EXERCISE DIRECTIONS: Write out each line from the data below that includes the word "agent".

───── MATERIAL FOR THE TASK ─────

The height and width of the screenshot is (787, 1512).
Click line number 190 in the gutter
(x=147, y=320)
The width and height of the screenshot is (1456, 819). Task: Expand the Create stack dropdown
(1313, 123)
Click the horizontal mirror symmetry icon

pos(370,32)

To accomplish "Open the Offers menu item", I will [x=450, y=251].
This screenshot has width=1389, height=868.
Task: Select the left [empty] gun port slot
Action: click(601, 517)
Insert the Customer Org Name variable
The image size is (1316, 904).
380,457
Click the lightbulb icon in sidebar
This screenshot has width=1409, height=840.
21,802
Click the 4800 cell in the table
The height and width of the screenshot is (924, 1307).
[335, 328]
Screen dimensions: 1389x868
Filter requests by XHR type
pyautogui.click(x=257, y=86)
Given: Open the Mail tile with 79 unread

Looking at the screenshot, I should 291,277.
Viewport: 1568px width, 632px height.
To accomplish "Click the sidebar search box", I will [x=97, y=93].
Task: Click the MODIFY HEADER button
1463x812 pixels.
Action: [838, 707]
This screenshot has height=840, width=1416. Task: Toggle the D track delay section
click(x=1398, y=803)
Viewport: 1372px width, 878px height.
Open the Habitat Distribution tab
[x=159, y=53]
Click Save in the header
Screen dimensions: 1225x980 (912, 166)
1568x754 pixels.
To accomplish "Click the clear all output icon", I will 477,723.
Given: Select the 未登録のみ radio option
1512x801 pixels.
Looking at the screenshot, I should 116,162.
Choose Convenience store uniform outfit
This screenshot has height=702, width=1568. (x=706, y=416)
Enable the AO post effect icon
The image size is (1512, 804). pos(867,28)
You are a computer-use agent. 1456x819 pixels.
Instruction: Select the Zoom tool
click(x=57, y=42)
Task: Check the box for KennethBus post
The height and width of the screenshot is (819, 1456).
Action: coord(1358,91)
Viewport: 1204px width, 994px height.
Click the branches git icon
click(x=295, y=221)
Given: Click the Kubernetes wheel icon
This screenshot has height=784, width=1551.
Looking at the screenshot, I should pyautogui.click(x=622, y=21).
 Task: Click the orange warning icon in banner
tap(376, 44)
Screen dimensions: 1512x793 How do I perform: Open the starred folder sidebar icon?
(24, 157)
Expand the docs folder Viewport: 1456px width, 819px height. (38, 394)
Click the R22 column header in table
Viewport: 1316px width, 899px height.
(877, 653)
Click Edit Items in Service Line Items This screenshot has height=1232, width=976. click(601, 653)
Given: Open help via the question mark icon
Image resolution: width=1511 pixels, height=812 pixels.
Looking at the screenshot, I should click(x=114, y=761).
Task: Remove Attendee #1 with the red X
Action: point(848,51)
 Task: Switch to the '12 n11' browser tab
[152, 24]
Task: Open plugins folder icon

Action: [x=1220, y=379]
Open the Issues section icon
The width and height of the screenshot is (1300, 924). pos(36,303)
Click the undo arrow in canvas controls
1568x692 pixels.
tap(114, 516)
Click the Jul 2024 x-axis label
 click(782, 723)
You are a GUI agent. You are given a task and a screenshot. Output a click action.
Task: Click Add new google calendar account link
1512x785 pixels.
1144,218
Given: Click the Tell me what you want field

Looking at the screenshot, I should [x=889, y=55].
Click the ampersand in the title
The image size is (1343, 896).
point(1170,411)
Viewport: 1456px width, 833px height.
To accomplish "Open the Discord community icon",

─────

WRITTEN ANSWER:
You are a computer-use agent. 1456x819 pixels.
You are a GUI agent. You are given a task and a screenshot. Output a click action.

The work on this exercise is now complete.